Des provinces sous forte pression
La province de la Tshopo, la plus vaste du pays, enregistre les pertes les plus importantes. Au cours de la dernière décennie, elle a perdu en moyenne plus de 49 000 hectares de forêts primaires par an, avec un pic alarmant de 63 000 hectares en 2024. L’Équateur, le Mai-Ndombe, le Sankuru et le Maniema complètent le top 5 des provinces les plus touchées par la disparition des forêts primaires en RDC cette année-là.
Autour de Kisangani, l’expansion agricole destinée à approvisionner des centres urbains en pleine croissance accentue la pression sur les massifs forestiers. La déforestation ne progresse pas de manière homogène : elle se concentre principalement le long des axes routiers, dans les zones agricoles et dans les espaces en forte expansion démographique. Une dynamique qui illustre le lien étroit entre aménagement du territoire insuffisamment planifié et recul accéléré du couvert forestier.

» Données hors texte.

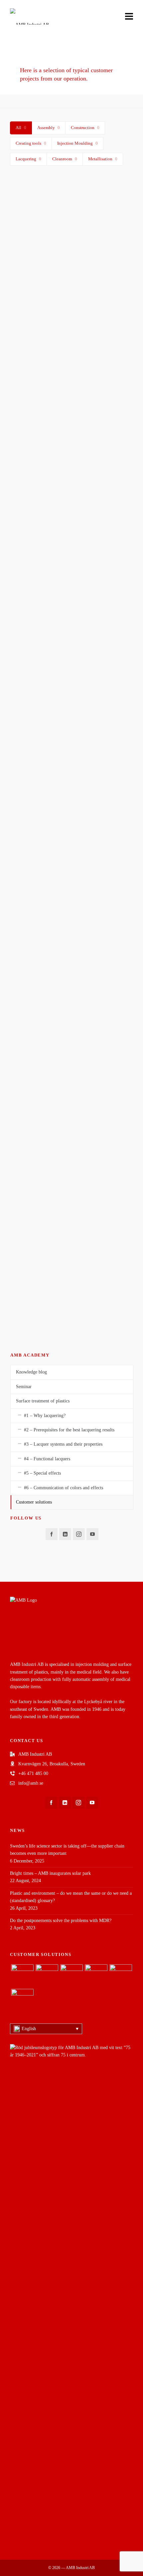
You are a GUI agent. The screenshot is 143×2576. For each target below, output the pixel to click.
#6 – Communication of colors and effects (63, 1487)
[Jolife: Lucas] (71, 1975)
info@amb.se (30, 1783)
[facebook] (52, 1534)
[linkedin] (65, 1534)
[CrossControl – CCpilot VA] (47, 1975)
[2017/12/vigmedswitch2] (71, 719)
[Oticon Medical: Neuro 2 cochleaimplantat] (71, 312)
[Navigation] (129, 16)
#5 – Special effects (42, 1473)
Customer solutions (34, 1502)
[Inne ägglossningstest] (71, 210)
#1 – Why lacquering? (45, 1415)
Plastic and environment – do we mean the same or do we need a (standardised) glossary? (71, 1897)
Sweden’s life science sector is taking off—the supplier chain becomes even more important (67, 1850)
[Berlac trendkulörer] (71, 821)
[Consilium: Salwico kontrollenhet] (71, 413)
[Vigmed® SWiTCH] (22, 1975)
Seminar (24, 1386)
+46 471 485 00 (33, 1773)
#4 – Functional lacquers (47, 1458)
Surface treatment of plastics (43, 1400)
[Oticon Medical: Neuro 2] (120, 1975)
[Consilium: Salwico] (96, 1975)
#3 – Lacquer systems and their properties (63, 1444)
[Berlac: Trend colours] (22, 2000)
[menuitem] (46, 2028)
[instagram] (79, 1534)
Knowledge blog (31, 1371)
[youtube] (92, 1534)
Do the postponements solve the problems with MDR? (60, 1920)
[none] (46, 2028)
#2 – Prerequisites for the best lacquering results (69, 1429)
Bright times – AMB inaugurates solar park (50, 1873)
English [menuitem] (29, 2028)
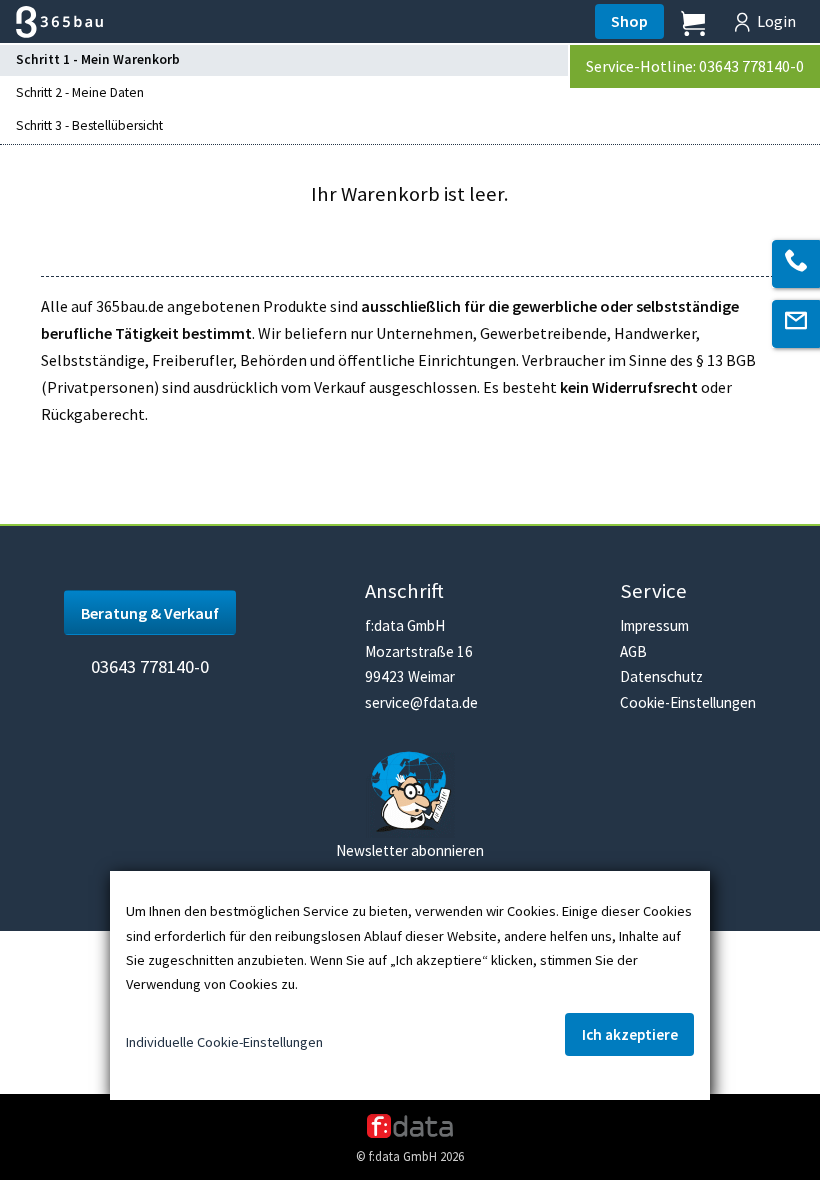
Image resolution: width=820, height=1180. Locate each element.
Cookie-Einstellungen (688, 702)
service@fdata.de (421, 702)
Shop (629, 21)
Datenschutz (661, 676)
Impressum (654, 625)
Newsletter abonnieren (410, 850)
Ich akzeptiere (630, 1034)
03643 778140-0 (150, 666)
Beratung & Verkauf (150, 613)
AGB (633, 651)
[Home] (51, 22)
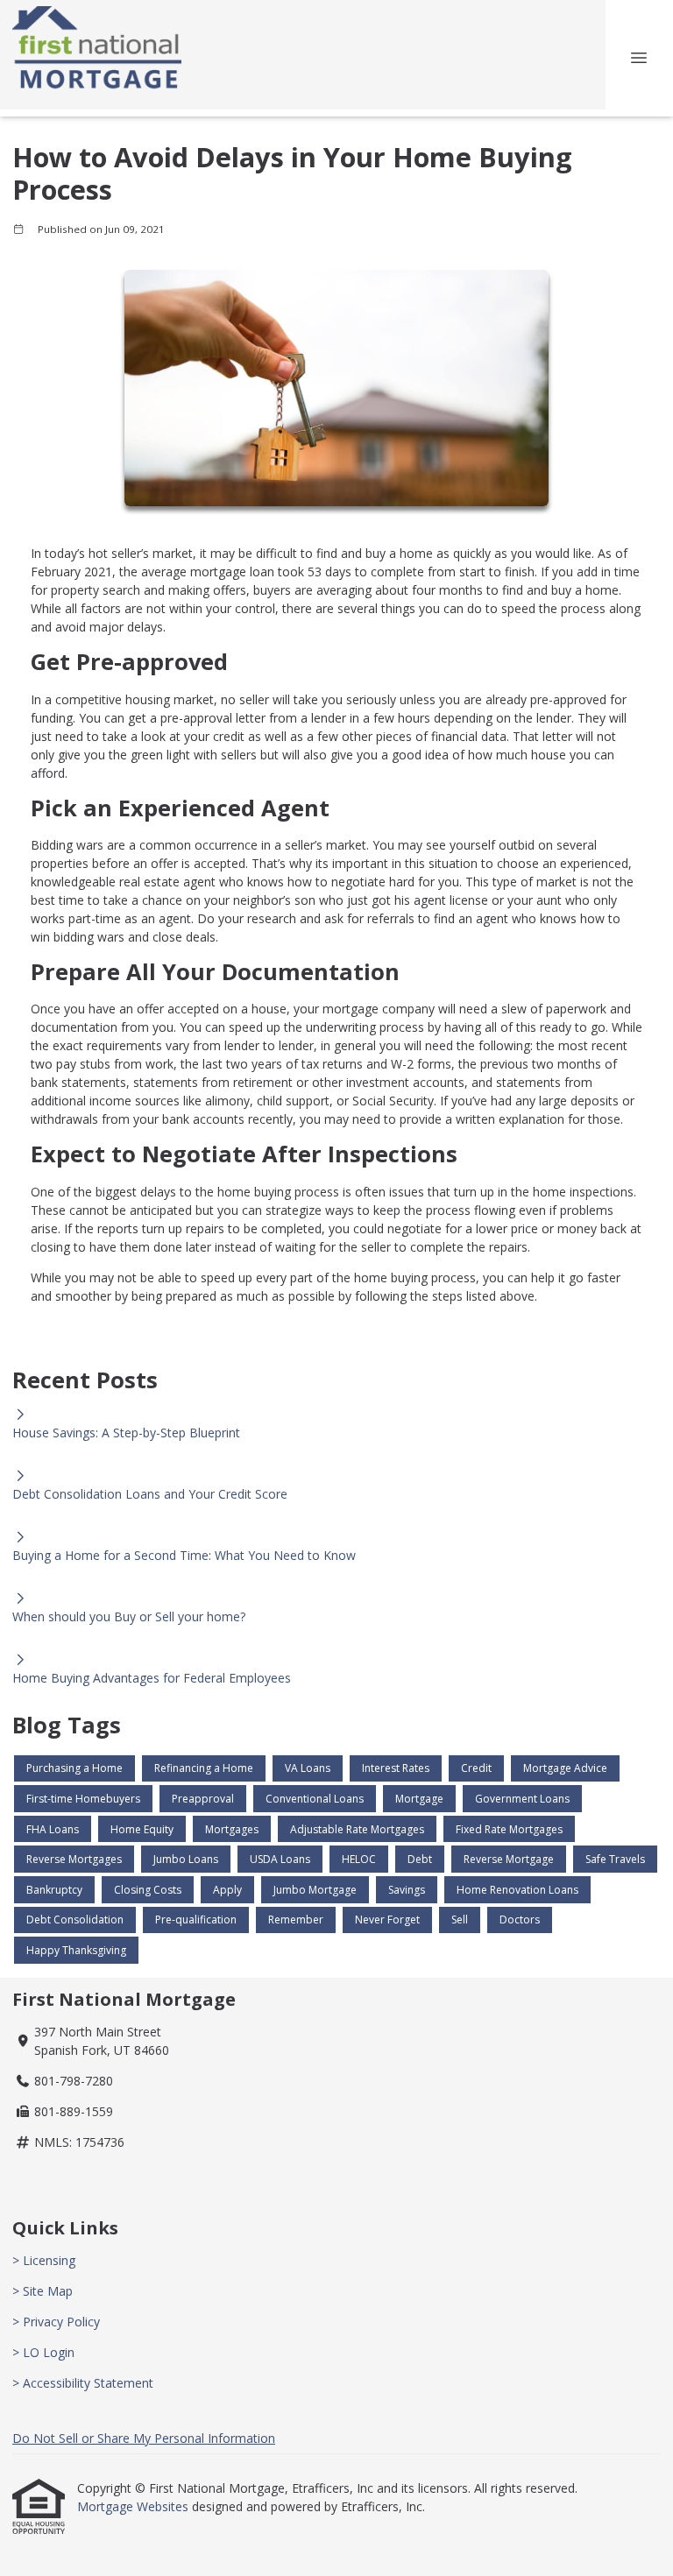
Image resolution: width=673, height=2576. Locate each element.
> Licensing (43, 2260)
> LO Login (43, 2352)
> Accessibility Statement (82, 2383)
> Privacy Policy (56, 2321)
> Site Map (42, 2291)
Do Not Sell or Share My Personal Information (143, 2438)
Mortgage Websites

Agriculture, énergie et mines : les moteurs de la déforestation
L’agriculture itinérante demeure le principal facteur de perte du couvert forestier en République démocratique du Congo. Comme l’affirme le rapport de Global Forest Watch :
« Dans l’ensemble, l’agriculture itinérante à petite échelle, une forme traditionnelle d’agriculture de subsistance qui consiste à défricher les forêts pour y effectuer des plantations temporaires, puis à les laisser en jachère pendant une période au cours de laquelle les forêts repoussent, reste le principal facteur de perte du couvert forestier dans une grande partie de la région ».
Autrement dit, une pratique ancestrale, longtemps équilibrée par les cycles de jachère, devient aujourd’hui problématique sous l’effet de la pression démographique et de la réduction des périodes de régénération.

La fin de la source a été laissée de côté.